Attractive Nuisance has gradually resigned herself to the fact that not everyone cares about the English language as much as she does. In her more militant youth, she went around adding apostrophes to signs that had a few too few, and glowering at people who told her that they "could care less" about something and then expected her to respond as though they had just said something intelligible. Memorably, she once terminated a relationship after her man-friend pronounced himself "really into spontanuity."

In recent years, though, A-Nu has mellowed a little. Just the other day she walked past a sign advertising "taco's and burrito's" without even needing to pop a Xanax. When someone concludes a sentence with "eck-cetra," A-Nu now nods understandingly rather than proffering a cough drop. And if people really feel the need to fucking split their infinitives, A-Nu has more important things to do than to try and stop them.

But despite her increasing tolerance for the linguistic shortcomings of the population at large, A-Nu is unwilling to let the judiciary off the grammatical hook. And one thing that's been bothering her recently is that so many judges feel compelled to encumber absolute adjectives with comparative and superlative baggage.

Allow A-Nu to provide an example. Things are either perfect or imperfect. Nothing can be "more perfect," "so perfect," "really perfect," "absolutely perfect," or "the most perfect." It's binary: you either got that 180 on the LSAT, or else you didn't.

Yet, dissenting in Planned Parenthood of Southeast Pennsylvania v. Casey, 505 U.S. 833, 975 (1992), Chief Justice Rehnquist runs afoul of this rule: "[I]t is unrealistic to assume that every husband-wife relationship is (1) so perfect that this type of truthful and important communication will take place as a matter of course, or (2) so imperfect that, upon notice, the husband will react selfishly, violently, or contrary to the best interests of his wife." If the former C.J. were not deceased (note, readers, that A-Nu does not refer to him as "so very deceased" or "totally deceased") she would likely have a bit more to say. But even A-Nu believes that dead legal luminaries deserve a modicum of respect, and anyway, she thinks his helpful (albeit inadvertent) example requires no further explanation.
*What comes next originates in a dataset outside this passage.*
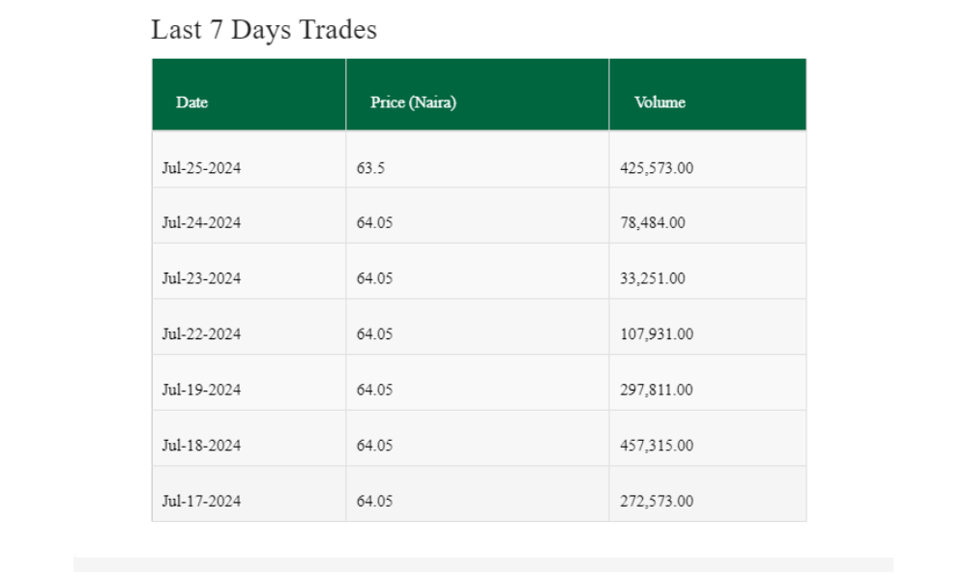Click the 457,315.00 volume cell
This screenshot has height=580, width=967.
click(657, 446)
The rule of absolutes applies in all sorts of other situations. No matter how wacked-out a party's argument is, judges should refer to it as "unique" -- not "so unique," "very unique," or "the most unique this Court has ever encountered in its three decades on the bench." Because that argument is either one-of-a-kind, or else it's not. The same goes for all things pure, universal, immortal, certain, fatal, essential, final, and meaningless. And was Justice Thomas' silence on the bench this term "so unbroken"? No! It was just plain unbroken!! Unless, of course, he went and said something while A-Nu wasn't paying attention (just like last time, that death penalty case back in February 2006) -- in which case the aforementioned silence wasn't unbroken at all.